_WRITTEN REQUEST:_
Report how many lines of the listing contain the string "Task", counting only matches with the same capitalization, and give only that number.

_Word and element pointing entries:_
■ ■ ■ ■ ■ ■ ■
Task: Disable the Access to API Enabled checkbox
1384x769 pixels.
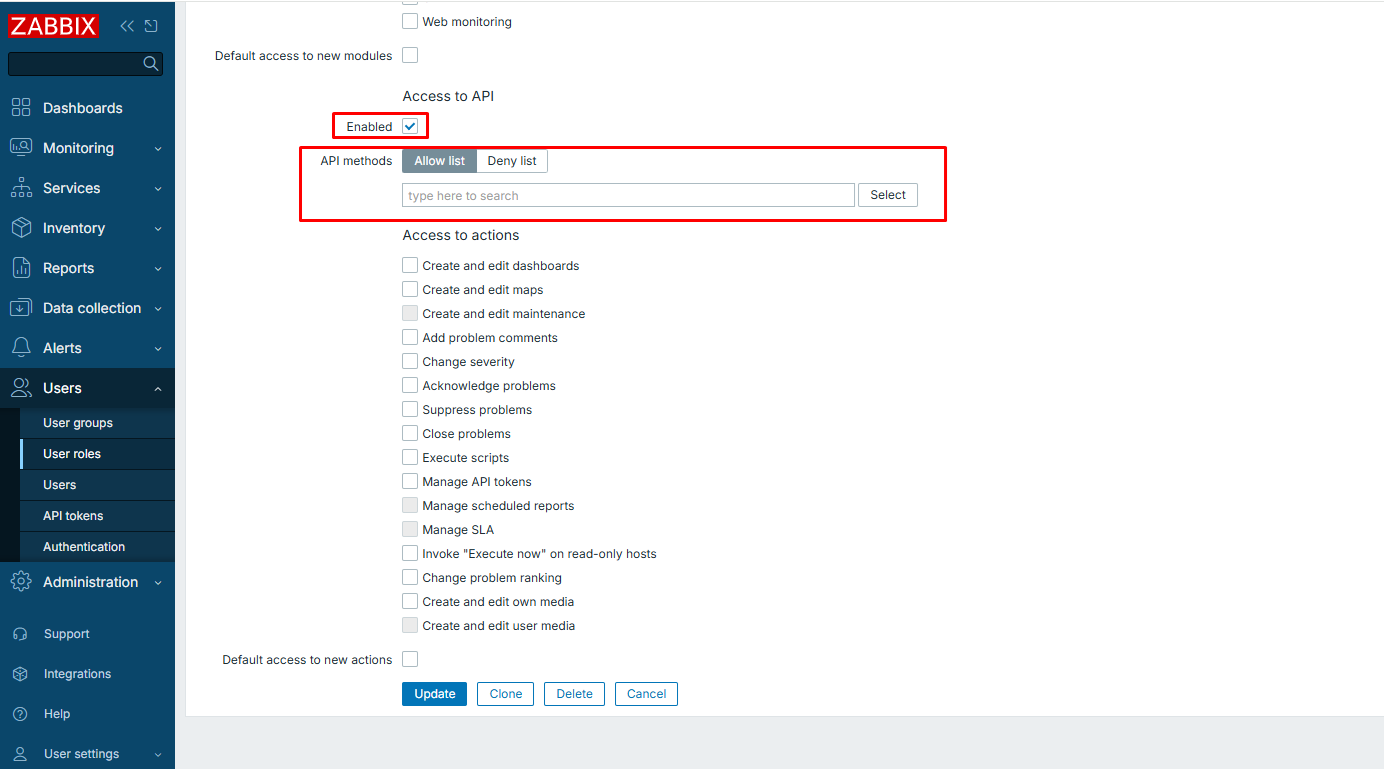Action: (x=410, y=127)
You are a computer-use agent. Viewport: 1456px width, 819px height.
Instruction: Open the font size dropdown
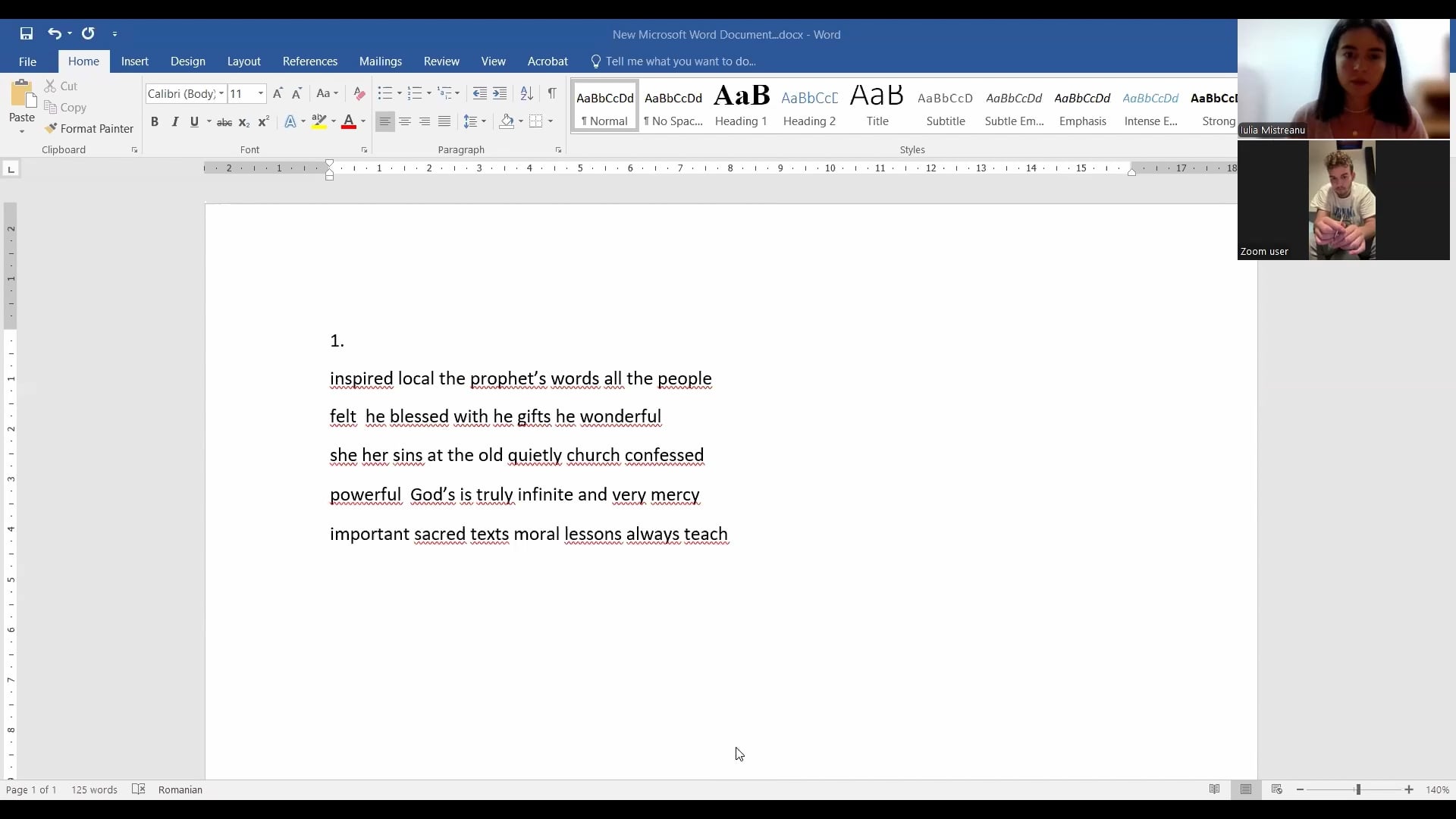[x=261, y=93]
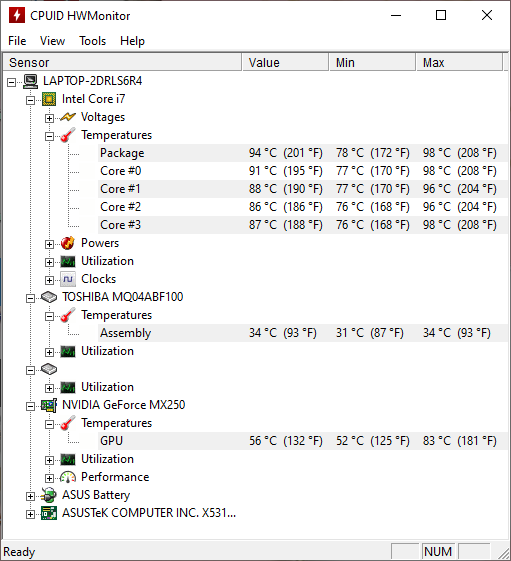The height and width of the screenshot is (561, 511).
Task: Click the Performance gauge icon
Action: point(68,477)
■ ■ ■ ■ ■ ■ ■
_ANSWER TO THIS EXERCISE:_
2